Ein stattlicher Mann mit dem Hosenbund am Brustbein: Kapitän Wiles (Edmund Gwenn, Bild von http://the.hitchcock.zone)
Ein stattlicher Mann mit dem Hosenbund am Brustbein: Kapitän Wiles (Edmund Gwenn, Bild von http://the.hitchcock.zone)

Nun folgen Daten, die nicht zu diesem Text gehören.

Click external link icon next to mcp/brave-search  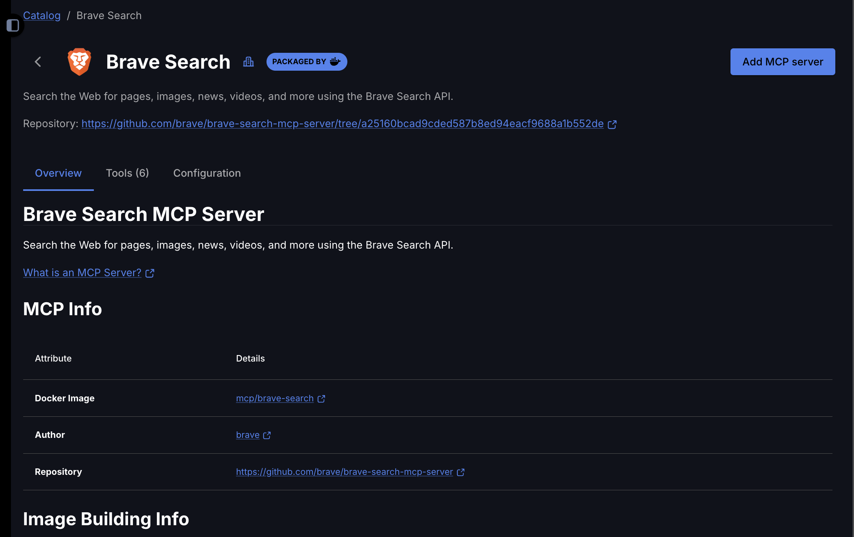(321, 399)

Auch wenn der Film kein Kassenschlager war: Ein großer Klassiker ist Hitchcock auf jeden Fall geglückt. Ich zumindest bin vom Dialogtext begeistert, der für seine Entstehungszeit verblüffend grenzüberschreitend daher kommt. Nicht nur sexuelle Anspielungen, sondern auch groteske Behauptungen und blanker Unsinn machen die Welt dieses kleinen Dorfes in Vermont ziemlich unwiderstehlich. Ein Beispiel: Jennifers etwa fünfjähriger Sohn Arnie hat ein völlig diffuses Verhältnis zu den Zeitangaben gestern, heute und morgen. Das sorgt für einige absurde Dialoge, und es steht völlig einsam im Raum. Die Tatsache, dass dieses wie fast alle anderen komischen Elemente nicht aufgelöst werden, sondern ihnen einfach Zeit und Raum zur Wirkungsentfaltung gelassen werden, tragen maßgeblich zur Atmosphäre bei. Auch die erwachsenen Figuren machen kaum absichtliche Witze im Film, sondern sie werden durchgängig als absurd behauptet. Der Gipfel des absurden Nicht-Realismus ist sicherlich erreicht, als dem Maler Sam plötzlich ein Millionär zufliegt, der alle seine Bilder kaufen will, dieser sich jedoch weigert, Geld anzunehmen und sich statt dessen Geschenke für seine Freunde ausdenkt. Ist das vielleicht der Schlüssel? Sie wirken auf den ersten Blick nicht so, aber eigentlich sind sie alle auf ihre Art Systemverweigerer: Die junge Mutter Jennifer, die von ihrem Mann getrennt lebt (immerhin in den 50ern), Miss Gravely, die sich als Unverheiratete ebenfalls der Beherrschung durch das Patriarchat entzieht; der pensionierte Kapitän, der Seemannsgarn spinnt und Hasen wildert; und schließlich der Künstler Sam Marlowe, der eben nicht auf der Fifth Avenue seine Bilder verkauft – wegen der Leute, die ihm dort über den Weg laufen würden. Sehr verständlich, dieses Skepsis gegenüber der Großstadt, bei dem was er an Highwater hat.

So ist, bei aller Märchenhaftigkeit, diese kleine verschworene Gemeinschaft auch ein positives Alternativmodell gesellschaftlichen Zusammenlebens: Wovon sie materiell leben ist zwar ein Geheimnis, aber sie begegnen sich als freie Menschen in Zuneigung. Vielleicht muss ich doch wieder aufs Dorf ziehen.

Anwendungsgebiete: Winterspeck.

Einnahme: Schauen Sie den Film zur Inspiration, dann schultern Sie einen Spaten und schauen sich in Ihrer Nachbarschaft nach Leichen um, bei denen Sie Ihren Mitmenschen behilflich sein könnten. Ein paarmal ein- und ausbuddeln pro Tag trägt nachhaltig zur körperlichen Fitness bei.